A controversial choice of keynote speaker at this year’s ITT Conference in Malta, Farage even vowed to buy a Greek holiday from his local travel agent when Greece’s euro exit happens.

In a speech largely focused on his case against the European Union and moves towards a more federal ‘United States of Europe’, Farage denied his party was anti-immigration.

He said he was for controlled global immigration aimed at allowing people with the right skills into the UK from wherever they originate from, in particular Commonwealth countries.

Asked about Ukip’s approach to the need for seasonal workers in travel, Farage said he favoured a work permit system for a limited period with no right to in-work benefits.

Farage described the euro as a disaster and said Greece will leave and return to the drachma.

“They will have massive devaluation, probably 75%, and you guys will all be quite busy because Greece will become the number one holiday destination in the world.

“When that happens I have pledged publicly to go down to my local travel agent in Sevenoaks and book a seven-night holiday in Greece.”

Farage said the Greek economy had contracted 27% since 2008, more than the 16% that the UK economy endured after World War Two that led to the creation of the welfare state and the NHS.

“There is absolutely no prospect of any improvement at all because the Mediterranean now is going into a deflationary spiral,” he said.

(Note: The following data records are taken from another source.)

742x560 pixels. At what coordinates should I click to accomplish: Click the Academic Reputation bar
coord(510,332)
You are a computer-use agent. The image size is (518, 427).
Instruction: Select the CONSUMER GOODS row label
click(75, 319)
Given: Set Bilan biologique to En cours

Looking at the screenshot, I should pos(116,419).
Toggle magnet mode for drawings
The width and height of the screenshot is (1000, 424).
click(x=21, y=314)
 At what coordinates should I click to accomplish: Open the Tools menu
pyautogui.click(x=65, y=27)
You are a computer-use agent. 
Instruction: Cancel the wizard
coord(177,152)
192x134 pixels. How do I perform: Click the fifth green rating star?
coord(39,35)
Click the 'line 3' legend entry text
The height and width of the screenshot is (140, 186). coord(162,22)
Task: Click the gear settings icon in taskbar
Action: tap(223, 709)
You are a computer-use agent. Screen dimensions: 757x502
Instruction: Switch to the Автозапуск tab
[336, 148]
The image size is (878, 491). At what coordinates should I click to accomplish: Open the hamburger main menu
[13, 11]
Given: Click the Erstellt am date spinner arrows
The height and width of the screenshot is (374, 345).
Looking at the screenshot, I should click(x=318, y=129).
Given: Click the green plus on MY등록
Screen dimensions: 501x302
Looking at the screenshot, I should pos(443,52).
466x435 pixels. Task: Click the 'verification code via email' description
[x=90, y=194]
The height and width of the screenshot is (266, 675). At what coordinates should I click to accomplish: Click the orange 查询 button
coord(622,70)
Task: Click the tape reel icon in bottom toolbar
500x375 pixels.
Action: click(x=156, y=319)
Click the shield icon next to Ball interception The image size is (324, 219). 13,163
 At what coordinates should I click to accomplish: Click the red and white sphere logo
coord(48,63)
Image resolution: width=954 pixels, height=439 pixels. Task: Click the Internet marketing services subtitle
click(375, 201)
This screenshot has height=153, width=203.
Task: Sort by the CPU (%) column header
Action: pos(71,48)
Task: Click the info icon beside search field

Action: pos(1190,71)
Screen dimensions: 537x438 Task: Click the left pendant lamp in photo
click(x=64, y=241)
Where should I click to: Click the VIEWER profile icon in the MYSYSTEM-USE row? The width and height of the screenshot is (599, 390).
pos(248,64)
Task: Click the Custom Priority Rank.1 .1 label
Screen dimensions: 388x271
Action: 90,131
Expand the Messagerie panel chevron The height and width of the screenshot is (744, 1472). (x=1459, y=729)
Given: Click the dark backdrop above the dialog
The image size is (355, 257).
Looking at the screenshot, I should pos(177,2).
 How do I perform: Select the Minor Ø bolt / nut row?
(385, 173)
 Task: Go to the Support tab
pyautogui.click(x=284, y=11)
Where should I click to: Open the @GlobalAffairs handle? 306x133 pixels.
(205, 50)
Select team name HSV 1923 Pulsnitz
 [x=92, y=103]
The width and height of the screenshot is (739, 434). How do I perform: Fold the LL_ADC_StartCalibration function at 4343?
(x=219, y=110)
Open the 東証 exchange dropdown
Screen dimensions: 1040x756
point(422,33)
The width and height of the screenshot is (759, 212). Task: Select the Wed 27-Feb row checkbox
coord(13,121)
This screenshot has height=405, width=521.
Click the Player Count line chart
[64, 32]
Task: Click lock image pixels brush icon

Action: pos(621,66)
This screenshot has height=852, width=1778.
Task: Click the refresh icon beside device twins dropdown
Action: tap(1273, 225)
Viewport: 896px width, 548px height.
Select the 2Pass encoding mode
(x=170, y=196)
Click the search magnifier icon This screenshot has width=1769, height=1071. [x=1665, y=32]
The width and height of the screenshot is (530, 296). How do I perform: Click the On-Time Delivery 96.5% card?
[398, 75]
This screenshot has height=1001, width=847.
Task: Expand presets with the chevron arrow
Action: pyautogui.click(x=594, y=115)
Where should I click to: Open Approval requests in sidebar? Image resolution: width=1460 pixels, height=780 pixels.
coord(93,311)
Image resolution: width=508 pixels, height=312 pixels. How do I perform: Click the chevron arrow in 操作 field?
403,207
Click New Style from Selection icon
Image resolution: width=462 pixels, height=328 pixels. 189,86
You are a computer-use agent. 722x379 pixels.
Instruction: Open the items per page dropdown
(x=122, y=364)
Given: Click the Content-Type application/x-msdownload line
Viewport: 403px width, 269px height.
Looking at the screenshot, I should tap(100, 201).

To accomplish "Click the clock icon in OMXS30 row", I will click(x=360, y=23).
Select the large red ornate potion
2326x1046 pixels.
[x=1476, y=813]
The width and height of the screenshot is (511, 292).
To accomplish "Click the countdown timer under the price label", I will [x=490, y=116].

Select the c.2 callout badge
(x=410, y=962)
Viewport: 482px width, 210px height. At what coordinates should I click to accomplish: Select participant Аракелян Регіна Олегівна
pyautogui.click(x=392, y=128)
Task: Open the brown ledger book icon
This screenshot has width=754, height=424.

Farage said the idea of the euro was sold to people on the basis that travellers would not have to change their money, but he said one of the joys of travelling was experiencing new things like changing pounds for French francs or Spanish pasetas.

Farage said he had formed the opinion that the most dangerous thing happening in Europe right now was the continued attempt to force harmonisation against most people’s wishes.

He claimed there was no democratic mandate in Europe for further integration and that the political class’s continued attempts to force it through was leading to the rise of far right fascist parties.

“I absolutely detest this attempt to take 28 different countries and force us into one. They want to harmonise us, turn us into some new kind of Europe.

“Let’s live together in our own countries, and let’s be friends and trade and cooperate together at a European level.

“I will not rest until we have killed this monster that’s called the European Union.”

Farage denied his agenda added up to a backwards step to a Little England, saying that the UK is already the Eurozone’s biggest export market.

And he decried Liberal Democrat leader Nick Clegg’s view expressed in the recent head-to-head television debates that Britain was too small to strike global trade deals.

“Nobody has done more to help my political career than Nick Clegg. I’m extremely grateful to him.

“I said to Nick, the problem is you don’t think we are good enough, do not think we have the ability to chart our own course in the world.

“If you corral people against their will in to a new state with a new passport, with a new police force, and ultimately a new army you are in danger of doing what we did in 1920 creating Yugoslavia.

“What we are beginning to see, partly because of this attempt to push people together politically, partly because of the disastrous error which is the euro, is the very kind of nationalist and neo-facist groups growing up in the Med countries that this project sought to stop.”

Farage predicted that the “political earthquake” Ukip had caused by topping the recent European Parliament elections will continue into next year’s General Election.

And he claimed Ukip could be the party that holds the political balance of power after next year’s vote after it won support in Labour heartland constituencies and even in Scotland.

He sees both the main political parties going into next year’s election promising a referendum on Europe, saying he expects Labour leader Ed Miliband to match the Tories’ pledge.

But, having said he does not trust David Cameron to stick to his word, he said a strong Ukip would be the guarantor that they would make good on their promises.

However, concerned the ‘stay in’ campaign would enjoy favourable media coverage and be heavily funded, he called for an ombudsman to oversee the referendum is run fairly.

Farage prompted several rounds of applause among ITT delegates for his views against positive discrimination for women in business, Scottish independence and the scrapping of grammar schools.

Challenged over his controversial views over people who live in the UK but speak a different language, which have led to accusations that his party is racist, Farage said: “Really the argument is clear and logical. If you are going to have immigration to a country you have to have it at a rate that’s sustainable that allows people to integrate into that culture.”

He said the rush of mass immigration since the Blair Labour government took power in 1997 has led to entire communities to develop in towns and cities where English is not spoken.

“I want to live in a country that has a sensible immigration policy, where our kids can play football together and speak to each other in the same language.”

Farage added he did not want to live in a country that turns a blind eye to the practices of certain religious sects, citing Islamic Sharia law being followed in Leicester as an example.